AquaVitae policy roundtable at DG MARE, Brussels, Belgium

AquaVitae project members joined representatives from the European Commission, advisory councils, industry and NGO´ at DG MARE, Brussels, for a policy roundtable. 

On March 15th, the AquaVitae policy roundtable “Unlocking the potential of low-trophic aquaculture in the EU: diversification, environmental performance and competitiveness” was held at DG MARE in Brussels, Belgium.

The AquaVitae consortium gathered representatives from the European Commission (DG MARE, DG AGRI and DG REA), advisory councils (AAC and MAC), industry (FEAP) and NGOs (WWF), as well as AquaVitae’s sister-project ASTRAL.

Lorella de la Cruz, Deputy Head of Unit MARE A4, opened the event that was born from discussions with DG MARE during 2022. It aimed to provide a space to discuss the findings from the AquaVitae project, debate actions to enhance low trophic aquaculture and how it can contribute to the objectives set in the Green Deal, Biodiversity, Blue Bioeconomy and Farm-to-Fork strategies.

Lorella de la Cruz, Deputy Head of Unit MARE A4,opening the roundtable.

Sustainability and ecosystem services

During the first part of the roundtable, the environmental benefits of low trophic aquaculture were discussed, with a focus on how it is considered within the current policy context.
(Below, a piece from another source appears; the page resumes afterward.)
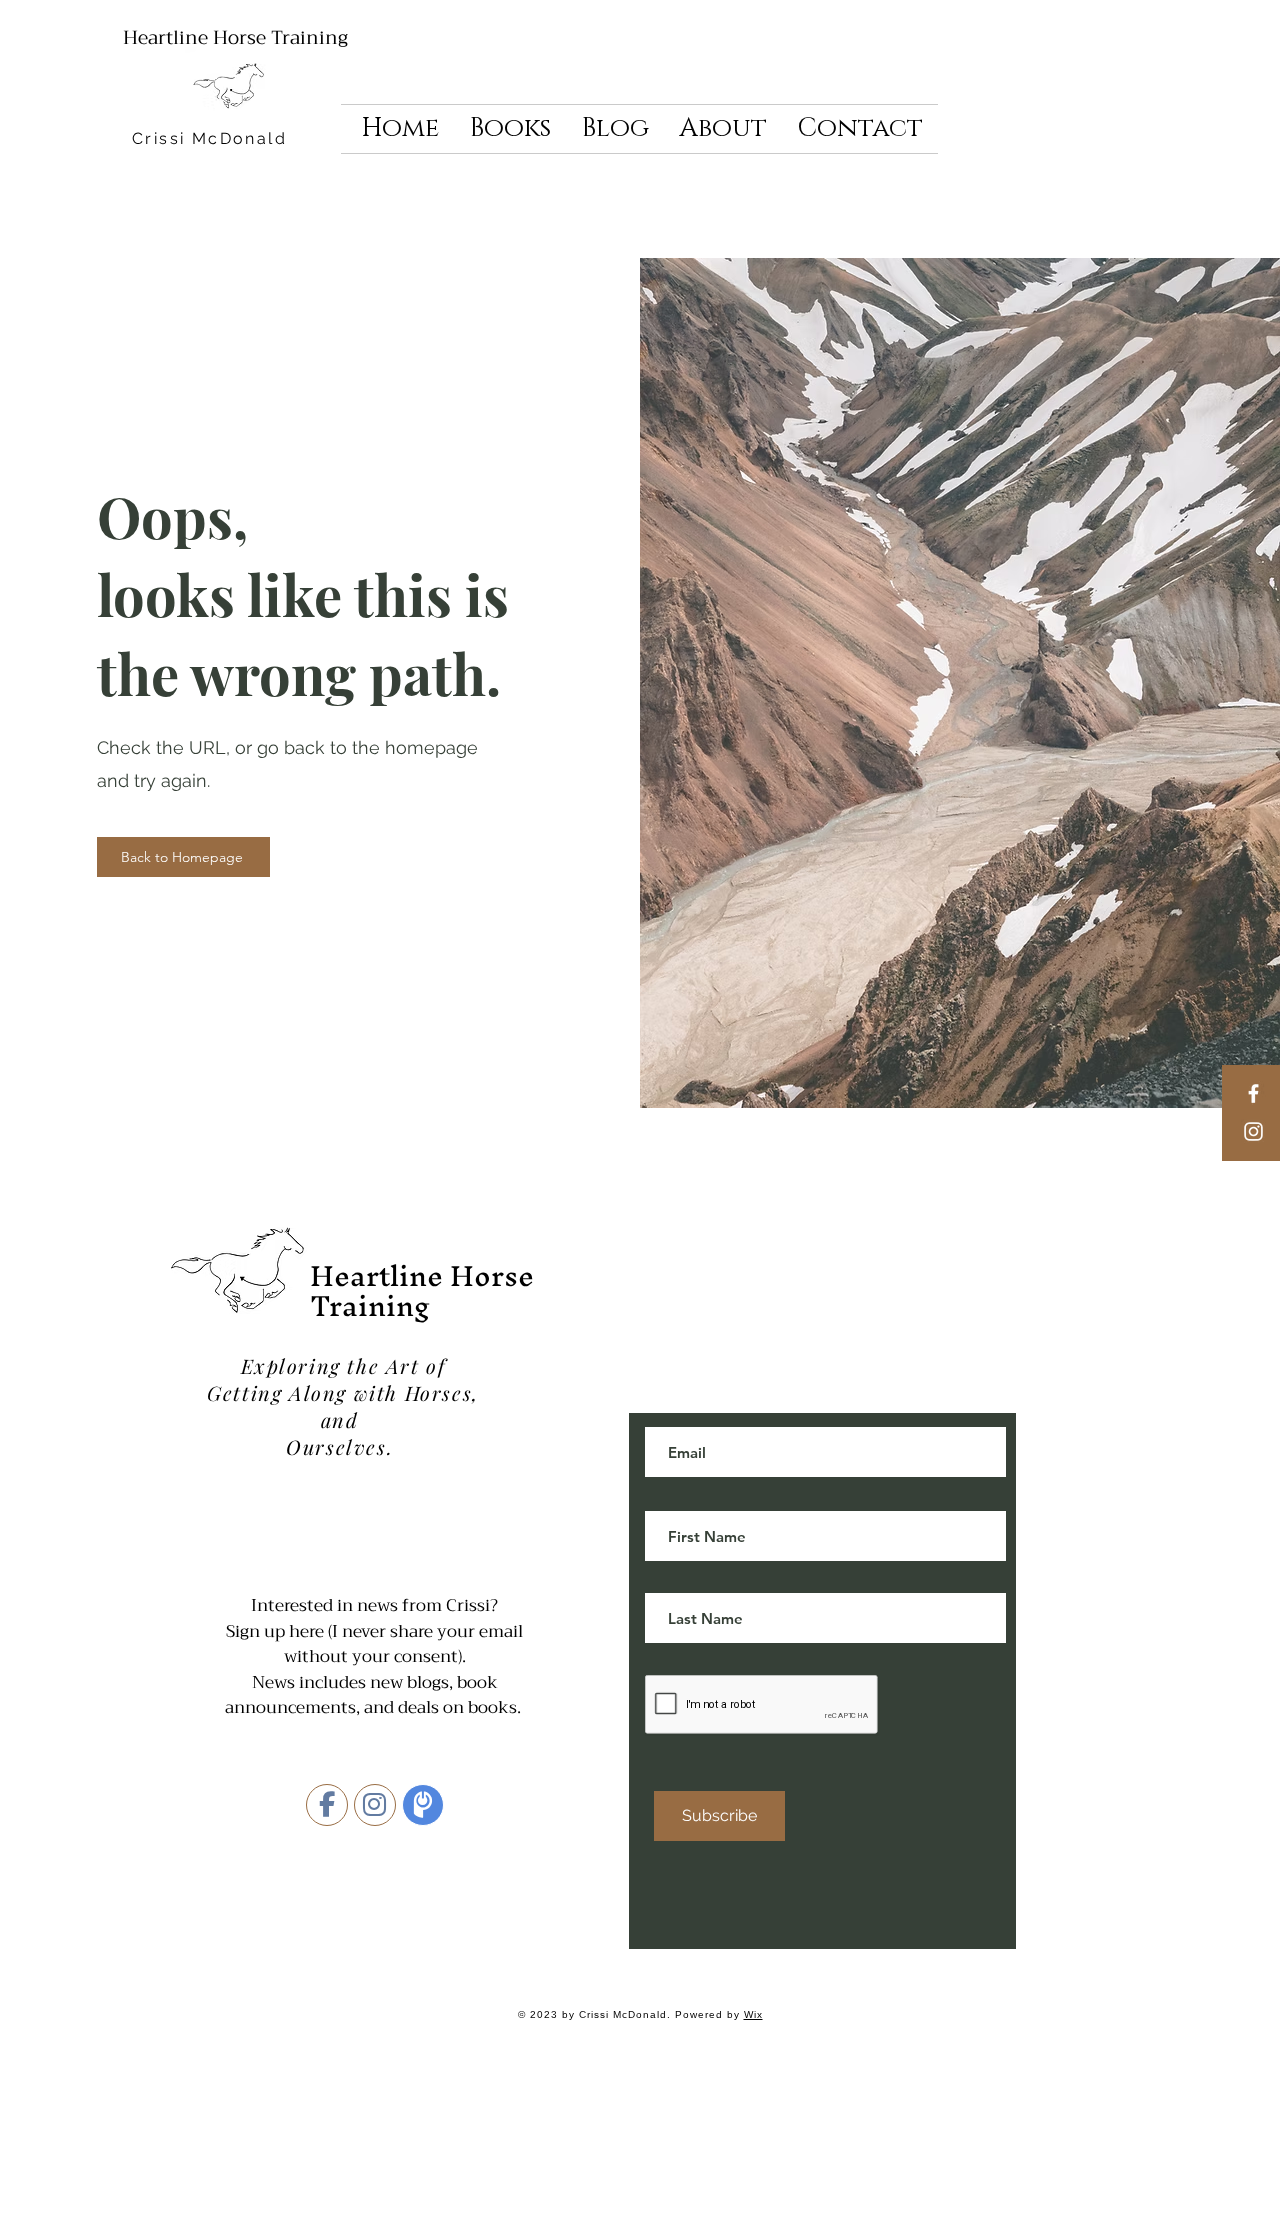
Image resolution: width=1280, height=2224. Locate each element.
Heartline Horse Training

Dr Åsa Strand, AquaVitae partner from IVL (Swedish Environmental Research Institute), highlighted the potential of low trophic species for climate change mitigation and biodiversity.

“Low trophic species’ aquaculture shows great potential to support a shift in our food production from degenerative to regenerative systems and support a restoration of the marine environment for the benefit of our society”, said Dr. Strand.  Thus, ecosystem services were at the spotlight of the conversation: the discussions addressed the need for policy to acknowledge these services through meaningful economic incentives.
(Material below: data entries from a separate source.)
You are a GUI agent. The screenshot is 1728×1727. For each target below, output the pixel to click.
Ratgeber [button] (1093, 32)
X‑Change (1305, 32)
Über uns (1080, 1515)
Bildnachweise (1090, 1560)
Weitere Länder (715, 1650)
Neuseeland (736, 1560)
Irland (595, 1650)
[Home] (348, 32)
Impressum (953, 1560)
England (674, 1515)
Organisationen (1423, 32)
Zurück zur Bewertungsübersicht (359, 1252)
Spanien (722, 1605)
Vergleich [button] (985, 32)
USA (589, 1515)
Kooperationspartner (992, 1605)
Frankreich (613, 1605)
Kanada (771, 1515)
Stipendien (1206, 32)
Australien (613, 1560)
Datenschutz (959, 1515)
IMTA systems were also noted as part of the circular economy approach of the project. AquaVitae partners remarked the necessity of a continued dialogue with regulators and policymakers, given the challenges in the representation and integration of novel species under current legislation. The need for diversification of products, with a more complete utilisation of farmed seafood and its waste streams, was highlighted as key to meet zero waste objectives, but also to enhance the overall sustainability in farm operations.
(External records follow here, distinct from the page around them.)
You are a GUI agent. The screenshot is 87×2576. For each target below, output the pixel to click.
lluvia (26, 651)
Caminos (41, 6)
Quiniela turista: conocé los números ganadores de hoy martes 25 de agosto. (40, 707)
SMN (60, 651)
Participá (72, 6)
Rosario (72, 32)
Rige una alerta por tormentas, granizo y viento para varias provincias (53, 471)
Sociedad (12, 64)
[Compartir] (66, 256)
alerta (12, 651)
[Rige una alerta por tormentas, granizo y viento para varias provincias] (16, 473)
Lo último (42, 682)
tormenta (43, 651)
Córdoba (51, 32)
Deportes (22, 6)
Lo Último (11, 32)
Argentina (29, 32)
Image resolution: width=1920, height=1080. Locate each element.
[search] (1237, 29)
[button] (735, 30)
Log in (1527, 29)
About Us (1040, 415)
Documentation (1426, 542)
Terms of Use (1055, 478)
Socio-economic impacts of low trophic aquaculture

In the second part of the roundtable, Dr. Eirik Mikkelsen, AquaVitae partner from Nofima (Norway), gave concrete examples of possible economic benefits from AquaVitae research, and pointed out challenges for profitability and how it contributes to better to jobs and value added.

“There is considerable potential in low-trophic aquaculture, but the challenges can vary with type of low-trophic aquaculture, and the ecological, social and economic context”, assured Dr. Mikkelsen.

Participants discussed the challenges and opportunities that need to be addressed to implement a low-trophic aquaculture strategy at scale, agreeing on the importance of a varied set of policies and measures considering the different cases in the sector.

Sustainable development of low trophic aquaculture could be a way to produce more food for a growing population while achieving policy objectives, with experts emphasizing that improving public understanding is crucial to achieve social acceptance.

Steps forward

The event concluded with a discussion on policy instruments to encourage sustainability, from acknowledging low trophic aquaculture’s potential benefits in existing regulatory frameworks, to various potential economic measures, and requirements for effective marketing standards for sustainability.

“The AquaVitae policy roundtable provided an important platform for stakeholders to discuss  the environmental and socio-economic potential of low trophic aquaculture in the EU and to debate strategies to overcome the current challenges to sustainable development of the sector”, said Dr. Sofia Franco, AquaVitae partner from SAMS (UK).

The meeting took place under the framework of the multi-actor approach of the project. CETMAR, AquaVitae partner from Spain, facilitates this multi-actor platform ensuring the participation of different stakeholders in the co-creation of outcomes.

AquaVitae will continue to collaborate closely with policy makers and is currently working on a policy brief and associated recommendations for the sustainable development of low trophic aquaculture.